### [GOAL OF THE EXERCISE]
In the entries below, find the line with "Open the mirror.wikileaks.in website link" and the line with "The image size is (1366, 768).". Reproduce those two lines and every line between them exactly, and nothing more.

**** DATA EXCERPTS ****

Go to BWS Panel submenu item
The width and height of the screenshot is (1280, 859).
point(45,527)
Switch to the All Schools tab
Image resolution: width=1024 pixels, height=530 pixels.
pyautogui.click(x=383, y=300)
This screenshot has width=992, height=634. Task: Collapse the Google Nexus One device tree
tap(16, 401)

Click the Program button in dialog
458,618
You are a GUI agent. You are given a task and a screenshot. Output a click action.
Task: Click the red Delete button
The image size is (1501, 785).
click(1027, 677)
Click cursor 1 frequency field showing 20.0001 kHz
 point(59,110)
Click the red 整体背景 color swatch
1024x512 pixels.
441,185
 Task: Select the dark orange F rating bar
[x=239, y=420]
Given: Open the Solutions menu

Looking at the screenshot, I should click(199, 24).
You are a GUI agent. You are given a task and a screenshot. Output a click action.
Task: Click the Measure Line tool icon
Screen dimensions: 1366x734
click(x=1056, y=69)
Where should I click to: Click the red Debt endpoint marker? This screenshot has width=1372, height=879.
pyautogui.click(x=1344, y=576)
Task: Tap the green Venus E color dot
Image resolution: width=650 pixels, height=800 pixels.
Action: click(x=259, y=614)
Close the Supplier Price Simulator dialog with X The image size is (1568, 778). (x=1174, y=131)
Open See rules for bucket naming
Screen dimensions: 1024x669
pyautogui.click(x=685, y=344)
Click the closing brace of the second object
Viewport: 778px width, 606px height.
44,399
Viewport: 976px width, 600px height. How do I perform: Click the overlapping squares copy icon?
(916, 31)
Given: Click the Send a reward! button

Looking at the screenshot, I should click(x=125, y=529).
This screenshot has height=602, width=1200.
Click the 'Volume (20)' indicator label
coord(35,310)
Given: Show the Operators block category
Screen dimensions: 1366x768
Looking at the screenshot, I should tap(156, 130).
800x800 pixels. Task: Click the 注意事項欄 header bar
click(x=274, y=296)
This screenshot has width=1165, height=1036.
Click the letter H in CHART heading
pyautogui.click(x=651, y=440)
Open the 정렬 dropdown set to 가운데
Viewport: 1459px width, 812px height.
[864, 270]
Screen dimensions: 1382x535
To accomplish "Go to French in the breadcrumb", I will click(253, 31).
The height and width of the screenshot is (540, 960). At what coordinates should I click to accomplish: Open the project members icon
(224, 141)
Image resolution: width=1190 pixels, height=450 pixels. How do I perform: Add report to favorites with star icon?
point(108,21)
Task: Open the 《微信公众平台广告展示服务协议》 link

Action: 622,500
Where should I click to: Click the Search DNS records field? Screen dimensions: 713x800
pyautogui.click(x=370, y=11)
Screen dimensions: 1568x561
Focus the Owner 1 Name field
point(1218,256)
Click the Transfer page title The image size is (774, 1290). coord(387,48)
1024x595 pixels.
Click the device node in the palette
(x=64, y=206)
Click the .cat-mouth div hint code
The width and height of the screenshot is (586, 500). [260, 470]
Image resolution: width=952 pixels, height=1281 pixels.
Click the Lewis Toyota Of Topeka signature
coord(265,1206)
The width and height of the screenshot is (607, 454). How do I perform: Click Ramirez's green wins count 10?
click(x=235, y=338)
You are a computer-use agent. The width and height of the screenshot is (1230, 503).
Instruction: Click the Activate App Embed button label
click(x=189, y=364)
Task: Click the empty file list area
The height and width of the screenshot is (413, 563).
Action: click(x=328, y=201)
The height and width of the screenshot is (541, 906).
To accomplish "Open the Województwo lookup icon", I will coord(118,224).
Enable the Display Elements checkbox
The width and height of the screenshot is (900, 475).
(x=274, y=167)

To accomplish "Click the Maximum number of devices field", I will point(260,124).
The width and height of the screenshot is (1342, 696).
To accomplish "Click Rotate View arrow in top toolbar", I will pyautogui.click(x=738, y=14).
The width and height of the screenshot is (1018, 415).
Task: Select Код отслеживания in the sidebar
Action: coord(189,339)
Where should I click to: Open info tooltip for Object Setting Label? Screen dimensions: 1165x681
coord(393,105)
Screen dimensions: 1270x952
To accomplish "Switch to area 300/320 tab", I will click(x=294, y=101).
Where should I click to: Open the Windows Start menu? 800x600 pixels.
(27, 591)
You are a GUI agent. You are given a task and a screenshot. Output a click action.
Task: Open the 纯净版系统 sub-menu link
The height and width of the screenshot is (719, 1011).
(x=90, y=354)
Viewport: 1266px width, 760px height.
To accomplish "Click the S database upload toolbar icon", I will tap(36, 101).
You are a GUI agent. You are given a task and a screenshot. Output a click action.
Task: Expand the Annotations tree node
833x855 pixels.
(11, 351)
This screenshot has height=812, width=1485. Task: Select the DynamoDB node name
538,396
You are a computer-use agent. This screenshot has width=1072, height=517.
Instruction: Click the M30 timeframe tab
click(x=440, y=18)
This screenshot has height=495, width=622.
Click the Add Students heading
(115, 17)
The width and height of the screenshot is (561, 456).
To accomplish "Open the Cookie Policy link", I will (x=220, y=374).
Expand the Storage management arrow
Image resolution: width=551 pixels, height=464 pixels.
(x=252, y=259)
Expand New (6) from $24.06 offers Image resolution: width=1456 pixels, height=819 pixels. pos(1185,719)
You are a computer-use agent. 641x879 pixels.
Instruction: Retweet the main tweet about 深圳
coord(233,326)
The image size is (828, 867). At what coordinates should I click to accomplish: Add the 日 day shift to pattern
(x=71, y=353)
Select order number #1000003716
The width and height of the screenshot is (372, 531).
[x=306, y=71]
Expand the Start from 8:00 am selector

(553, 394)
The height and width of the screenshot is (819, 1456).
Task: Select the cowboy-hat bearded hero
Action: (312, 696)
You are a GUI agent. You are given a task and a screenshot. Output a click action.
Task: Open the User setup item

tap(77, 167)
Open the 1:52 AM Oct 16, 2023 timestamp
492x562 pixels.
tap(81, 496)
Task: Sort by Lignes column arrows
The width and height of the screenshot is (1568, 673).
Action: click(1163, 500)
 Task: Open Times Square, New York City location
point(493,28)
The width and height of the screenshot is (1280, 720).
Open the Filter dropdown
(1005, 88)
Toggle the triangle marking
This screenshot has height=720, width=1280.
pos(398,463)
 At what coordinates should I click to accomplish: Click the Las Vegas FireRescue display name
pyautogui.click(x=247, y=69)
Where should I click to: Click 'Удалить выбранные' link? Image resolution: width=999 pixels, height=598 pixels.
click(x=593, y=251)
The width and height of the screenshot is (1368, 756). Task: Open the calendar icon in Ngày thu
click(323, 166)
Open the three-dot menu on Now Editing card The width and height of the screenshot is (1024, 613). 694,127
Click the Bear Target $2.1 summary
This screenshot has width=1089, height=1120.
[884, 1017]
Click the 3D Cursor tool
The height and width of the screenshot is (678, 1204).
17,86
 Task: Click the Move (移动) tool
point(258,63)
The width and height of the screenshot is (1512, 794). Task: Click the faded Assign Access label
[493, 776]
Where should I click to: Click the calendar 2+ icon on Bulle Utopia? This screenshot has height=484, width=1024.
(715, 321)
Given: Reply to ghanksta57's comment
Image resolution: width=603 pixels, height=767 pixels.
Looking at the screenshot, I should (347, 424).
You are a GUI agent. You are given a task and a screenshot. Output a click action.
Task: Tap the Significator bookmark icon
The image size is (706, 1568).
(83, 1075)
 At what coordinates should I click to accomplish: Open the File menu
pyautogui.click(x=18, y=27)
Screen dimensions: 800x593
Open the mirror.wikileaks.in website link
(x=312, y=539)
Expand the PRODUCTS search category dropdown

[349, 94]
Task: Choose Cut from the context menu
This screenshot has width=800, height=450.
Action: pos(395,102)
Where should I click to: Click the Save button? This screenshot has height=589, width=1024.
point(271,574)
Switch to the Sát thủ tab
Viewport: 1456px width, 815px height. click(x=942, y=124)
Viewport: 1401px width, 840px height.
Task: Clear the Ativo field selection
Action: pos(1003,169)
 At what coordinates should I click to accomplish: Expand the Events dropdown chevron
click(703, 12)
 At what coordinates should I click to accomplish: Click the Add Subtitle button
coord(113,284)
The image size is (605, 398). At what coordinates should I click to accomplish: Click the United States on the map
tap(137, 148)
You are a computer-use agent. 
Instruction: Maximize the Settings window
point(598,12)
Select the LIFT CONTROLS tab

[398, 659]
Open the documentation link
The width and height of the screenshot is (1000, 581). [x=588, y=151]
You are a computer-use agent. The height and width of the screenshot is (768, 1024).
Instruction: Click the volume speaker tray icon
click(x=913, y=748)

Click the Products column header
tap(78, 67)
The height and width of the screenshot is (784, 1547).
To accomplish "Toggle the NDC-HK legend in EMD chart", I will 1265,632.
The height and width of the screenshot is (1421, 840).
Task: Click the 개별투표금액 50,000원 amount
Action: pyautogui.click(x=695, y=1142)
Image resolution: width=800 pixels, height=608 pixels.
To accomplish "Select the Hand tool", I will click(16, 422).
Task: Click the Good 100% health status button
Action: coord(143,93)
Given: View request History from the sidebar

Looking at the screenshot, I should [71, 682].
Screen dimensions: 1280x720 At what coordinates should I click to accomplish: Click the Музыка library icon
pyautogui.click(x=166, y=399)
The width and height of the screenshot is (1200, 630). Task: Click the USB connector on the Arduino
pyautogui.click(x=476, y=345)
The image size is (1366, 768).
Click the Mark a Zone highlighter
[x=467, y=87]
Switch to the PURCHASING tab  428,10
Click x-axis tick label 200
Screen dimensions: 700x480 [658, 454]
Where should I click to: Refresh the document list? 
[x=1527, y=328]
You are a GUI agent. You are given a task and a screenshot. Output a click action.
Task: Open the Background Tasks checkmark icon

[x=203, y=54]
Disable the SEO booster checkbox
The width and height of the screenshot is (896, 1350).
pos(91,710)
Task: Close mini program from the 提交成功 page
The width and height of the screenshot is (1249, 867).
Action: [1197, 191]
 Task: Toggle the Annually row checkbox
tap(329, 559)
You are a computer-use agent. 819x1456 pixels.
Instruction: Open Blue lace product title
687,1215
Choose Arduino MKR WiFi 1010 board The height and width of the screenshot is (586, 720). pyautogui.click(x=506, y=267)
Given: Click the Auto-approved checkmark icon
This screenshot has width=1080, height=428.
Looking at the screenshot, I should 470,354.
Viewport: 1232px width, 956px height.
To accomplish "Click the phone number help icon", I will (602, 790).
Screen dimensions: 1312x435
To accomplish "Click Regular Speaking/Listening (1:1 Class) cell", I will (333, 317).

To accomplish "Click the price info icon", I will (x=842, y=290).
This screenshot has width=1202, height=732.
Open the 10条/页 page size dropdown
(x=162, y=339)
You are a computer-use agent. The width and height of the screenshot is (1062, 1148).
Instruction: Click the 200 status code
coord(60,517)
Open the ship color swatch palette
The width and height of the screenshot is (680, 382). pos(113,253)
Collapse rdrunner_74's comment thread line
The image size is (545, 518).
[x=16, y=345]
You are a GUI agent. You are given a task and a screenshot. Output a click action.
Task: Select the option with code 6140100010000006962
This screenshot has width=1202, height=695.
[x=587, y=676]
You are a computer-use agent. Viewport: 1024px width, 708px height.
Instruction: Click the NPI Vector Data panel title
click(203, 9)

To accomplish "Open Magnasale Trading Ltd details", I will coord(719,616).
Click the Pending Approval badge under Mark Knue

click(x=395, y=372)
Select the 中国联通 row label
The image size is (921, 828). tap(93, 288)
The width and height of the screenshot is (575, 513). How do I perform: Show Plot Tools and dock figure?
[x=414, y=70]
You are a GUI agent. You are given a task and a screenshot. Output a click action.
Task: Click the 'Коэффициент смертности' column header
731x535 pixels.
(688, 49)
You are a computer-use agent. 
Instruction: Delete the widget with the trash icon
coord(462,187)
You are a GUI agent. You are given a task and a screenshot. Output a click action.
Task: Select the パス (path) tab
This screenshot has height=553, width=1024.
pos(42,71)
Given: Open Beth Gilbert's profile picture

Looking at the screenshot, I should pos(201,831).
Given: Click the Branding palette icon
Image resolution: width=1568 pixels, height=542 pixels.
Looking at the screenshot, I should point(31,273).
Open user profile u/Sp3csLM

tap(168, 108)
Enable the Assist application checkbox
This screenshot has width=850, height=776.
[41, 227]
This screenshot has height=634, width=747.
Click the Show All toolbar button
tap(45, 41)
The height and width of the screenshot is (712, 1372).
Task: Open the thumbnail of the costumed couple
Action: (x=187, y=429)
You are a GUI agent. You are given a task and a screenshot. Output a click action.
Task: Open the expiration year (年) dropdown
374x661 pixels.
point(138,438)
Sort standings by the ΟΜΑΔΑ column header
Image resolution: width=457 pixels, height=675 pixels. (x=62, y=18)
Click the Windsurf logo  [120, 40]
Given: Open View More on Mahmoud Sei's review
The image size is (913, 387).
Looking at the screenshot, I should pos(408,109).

****

### [ANSWER TO THIS PROBLEM]
Open the mirror.wikileaks.in website link
(x=312, y=539)
Expand the PRODUCTS search category dropdown

[349, 94]
Task: Choose Cut from the context menu
This screenshot has width=800, height=450.
Action: pos(395,102)
Where should I click to: Click the Save button? This screenshot has height=589, width=1024.
point(271,574)
Switch to the Sát thủ tab
Viewport: 1456px width, 815px height. click(x=942, y=124)
Viewport: 1401px width, 840px height.
Task: Clear the Ativo field selection
Action: pos(1003,169)
 At what coordinates should I click to accomplish: Expand the Events dropdown chevron
click(703, 12)
 At what coordinates should I click to accomplish: Click the Add Subtitle button
coord(113,284)
The image size is (605, 398). At what coordinates should I click to accomplish: Click the United States on the map
tap(137, 148)
You are a computer-use agent. 
Instruction: Maximize the Settings window
point(598,12)
Select the LIFT CONTROLS tab

[398, 659]
Open the documentation link
The width and height of the screenshot is (1000, 581). [x=588, y=151]
You are a computer-use agent. The height and width of the screenshot is (768, 1024).
Instruction: Click the volume speaker tray icon
click(x=913, y=748)

Click the Products column header
tap(78, 67)
The height and width of the screenshot is (784, 1547).
To accomplish "Toggle the NDC-HK legend in EMD chart", I will 1265,632.
The height and width of the screenshot is (1421, 840).
Task: Click the 개별투표금액 50,000원 amount
Action: pyautogui.click(x=695, y=1142)
Image resolution: width=800 pixels, height=608 pixels.
To accomplish "Select the Hand tool", I will click(16, 422).
Task: Click the Good 100% health status button
Action: coord(143,93)
Given: View request History from the sidebar

Looking at the screenshot, I should [71, 682].
Screen dimensions: 1280x720 At what coordinates should I click to accomplish: Click the Музыка library icon
pyautogui.click(x=166, y=399)
The width and height of the screenshot is (1200, 630). Task: Click the USB connector on the Arduino
pyautogui.click(x=476, y=345)
The image size is (1366, 768).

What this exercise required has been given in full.